Le metteur en scène y détaille certaines de ses options d'interprétation, tranchées en regard des productions classiques de la Traviata. Sa vision a choqué les uns, déprimé les autres et émerveillé un grand nombre, à chacun de juger. Elle a en tout cas le tout grand mérite de respecter la musique. En effet, l'idée sous-tendant l'ensemble de la lecture est celle du souvenir : Violetta, mourante, se rappellerait certains événements de sa vie. Le présent et le passé se mélangeraient au fil des actes, sans que la distinction ne soit nette pour le public. Or la répétition des thèmes, l'enchevêtrement de certains motifs, le retour du prélude au troisième acte, tout concourt dans la partition à accepter cette option scénique, qui renouvelle notre perception de la partition. L'absence de gestes inutiles dans la direction d'acteurs a, de plus, l'élégance de laisser la musique s'exprimer sans interférences. Mussbach le metteur en scène - neurologue relate également dans cet entretien que sa connaissance de la médecine lui a inspiré son traitement plastique de la figure de Violetta : plus les tuberculeux étaient proches de la mort, plus leur peau était diaphane, plus ils étaient beaux. La transparence de la peau est renforcée ici par la blondeur platine des cheveux et la blancheur de la robe de celle qui rappelle alors Marilyn ou Lady Di ou encore bien d'autres blondes consumées et mortes dans la fleur de l'âge. 
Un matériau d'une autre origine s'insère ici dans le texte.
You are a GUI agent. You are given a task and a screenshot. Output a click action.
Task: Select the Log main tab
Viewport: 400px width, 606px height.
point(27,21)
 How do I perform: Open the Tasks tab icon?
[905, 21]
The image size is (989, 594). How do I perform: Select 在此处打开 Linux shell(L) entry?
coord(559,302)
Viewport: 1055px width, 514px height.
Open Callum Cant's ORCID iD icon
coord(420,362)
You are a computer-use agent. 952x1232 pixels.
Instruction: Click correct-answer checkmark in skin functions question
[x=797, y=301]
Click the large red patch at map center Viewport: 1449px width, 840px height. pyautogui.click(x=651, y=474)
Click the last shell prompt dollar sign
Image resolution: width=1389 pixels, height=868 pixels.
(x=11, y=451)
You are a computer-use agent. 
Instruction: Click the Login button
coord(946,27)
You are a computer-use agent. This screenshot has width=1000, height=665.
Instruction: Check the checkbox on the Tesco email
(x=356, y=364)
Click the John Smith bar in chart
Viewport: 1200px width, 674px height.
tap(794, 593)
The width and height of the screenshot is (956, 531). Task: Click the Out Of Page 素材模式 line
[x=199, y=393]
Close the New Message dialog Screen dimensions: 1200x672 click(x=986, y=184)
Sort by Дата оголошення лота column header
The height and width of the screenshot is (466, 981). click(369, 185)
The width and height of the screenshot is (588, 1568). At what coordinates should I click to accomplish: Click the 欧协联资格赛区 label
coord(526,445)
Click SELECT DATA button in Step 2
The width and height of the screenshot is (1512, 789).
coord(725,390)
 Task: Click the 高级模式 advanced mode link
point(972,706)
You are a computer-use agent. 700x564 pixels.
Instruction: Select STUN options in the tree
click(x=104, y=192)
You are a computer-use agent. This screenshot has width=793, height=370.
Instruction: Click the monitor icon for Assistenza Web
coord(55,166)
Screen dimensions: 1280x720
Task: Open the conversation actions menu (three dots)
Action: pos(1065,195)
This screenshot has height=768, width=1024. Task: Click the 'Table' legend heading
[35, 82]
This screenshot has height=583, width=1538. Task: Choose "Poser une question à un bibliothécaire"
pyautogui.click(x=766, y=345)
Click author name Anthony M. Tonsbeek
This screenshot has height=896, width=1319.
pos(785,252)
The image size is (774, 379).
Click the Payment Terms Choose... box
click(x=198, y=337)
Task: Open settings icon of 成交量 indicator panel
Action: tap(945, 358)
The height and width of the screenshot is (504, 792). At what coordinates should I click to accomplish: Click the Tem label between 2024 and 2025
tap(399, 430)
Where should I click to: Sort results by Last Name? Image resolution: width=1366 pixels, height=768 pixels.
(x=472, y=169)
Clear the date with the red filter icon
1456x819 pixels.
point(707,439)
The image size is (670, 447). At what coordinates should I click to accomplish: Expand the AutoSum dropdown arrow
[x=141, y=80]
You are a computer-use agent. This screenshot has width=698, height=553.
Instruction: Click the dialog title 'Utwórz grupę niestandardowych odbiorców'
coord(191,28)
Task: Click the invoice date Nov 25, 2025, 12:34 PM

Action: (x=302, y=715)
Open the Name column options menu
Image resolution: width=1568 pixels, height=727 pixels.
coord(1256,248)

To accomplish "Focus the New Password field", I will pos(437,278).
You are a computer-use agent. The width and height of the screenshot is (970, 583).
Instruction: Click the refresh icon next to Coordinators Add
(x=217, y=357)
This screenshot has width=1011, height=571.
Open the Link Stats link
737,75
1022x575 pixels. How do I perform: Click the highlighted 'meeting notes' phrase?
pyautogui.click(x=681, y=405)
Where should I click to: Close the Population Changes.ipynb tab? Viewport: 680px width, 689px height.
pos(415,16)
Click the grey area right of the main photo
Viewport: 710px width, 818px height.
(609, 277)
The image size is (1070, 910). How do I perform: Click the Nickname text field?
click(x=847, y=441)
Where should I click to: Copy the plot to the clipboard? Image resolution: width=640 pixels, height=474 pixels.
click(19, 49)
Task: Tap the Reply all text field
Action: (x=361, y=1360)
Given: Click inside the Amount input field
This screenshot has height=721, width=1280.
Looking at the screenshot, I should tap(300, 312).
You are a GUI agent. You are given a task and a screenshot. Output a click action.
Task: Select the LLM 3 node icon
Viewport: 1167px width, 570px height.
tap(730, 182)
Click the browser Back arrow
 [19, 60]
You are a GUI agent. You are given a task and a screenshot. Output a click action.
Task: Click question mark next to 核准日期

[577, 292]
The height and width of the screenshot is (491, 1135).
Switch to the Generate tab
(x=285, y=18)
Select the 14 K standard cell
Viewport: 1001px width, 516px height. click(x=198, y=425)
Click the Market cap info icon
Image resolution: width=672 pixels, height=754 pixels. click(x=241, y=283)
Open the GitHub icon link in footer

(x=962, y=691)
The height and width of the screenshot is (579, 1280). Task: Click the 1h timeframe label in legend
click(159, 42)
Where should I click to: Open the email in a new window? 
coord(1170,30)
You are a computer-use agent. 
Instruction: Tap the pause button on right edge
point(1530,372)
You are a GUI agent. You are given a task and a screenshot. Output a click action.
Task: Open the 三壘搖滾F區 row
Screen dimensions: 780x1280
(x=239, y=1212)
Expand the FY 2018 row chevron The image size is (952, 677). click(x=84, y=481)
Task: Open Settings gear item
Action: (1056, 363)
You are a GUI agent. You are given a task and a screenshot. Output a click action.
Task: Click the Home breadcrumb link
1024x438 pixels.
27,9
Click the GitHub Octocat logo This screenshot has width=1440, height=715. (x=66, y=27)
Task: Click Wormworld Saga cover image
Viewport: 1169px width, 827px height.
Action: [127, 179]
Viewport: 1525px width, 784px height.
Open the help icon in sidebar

Mireille Delunsch tient le rôle d'un bout à l'autre. Son double n'en finit plus de vaciller mais elle ne flanche pas. Sa performance est absolument remarquable, même si la voix laisse à désirer par la monotonie des phrasés ou ses limites dans le médium et le grave. On ne ressent jamais le grand frisson, la voix est lisse, légère, très française. Heureusement que l'actrice est au rendez-vous, si présente dans la faiblesse maladive de Violetta. Matthew Polenzani ne peut en dire autant. Si la voix d'Alfredo est correcte, sans plus, la performance est lamentable. Il est larmoyant du début à la fin, un larmoyant artificiel et inintéressant, contamination d'un chanteur très présent sur une certaine scène new-yorkaise où ce ton est trop souvent de mise ? Zeljko Lucic est, en revanche, la révélation vocale de cette production. Son timbre est parfois tendu jusqu'à l'extrême, parfois enveloppant et tendre. Les lignes mélodiques sont construites avec intelligence et sensibilité, le jeu et la voix sont vivants et variés, on sent l'acteur et le chanteur à l'aise et encore loin de ses limites. Il a la prestance et la voix d'un père affectueux et autoritaire, ce que son jeune âge ne laissait pas deviner dès l'abord. On en redemande et on attend que cette voix mûrisse encore.

Un DVD à fleur de peau donc, pour ceux que la noirceur poétique n'effraye pas. On aurait préféré une captation de la première berlinoise car Christine Schäfer incarnait une Violetta encore autrement effondrée, belle et bouleversante. Restent cette production extrêmement intense, une écoute renouvelée, des images magnifiques et puis les lumières, quelles lumières... Les éclairages de Franz-Peter David coupent le souffle par leur lyrisme et leur tristesse. La plus belle des inventions est certainement la robe lumineuse de Violetta, seule tache blanche dans un univers entièrement noir.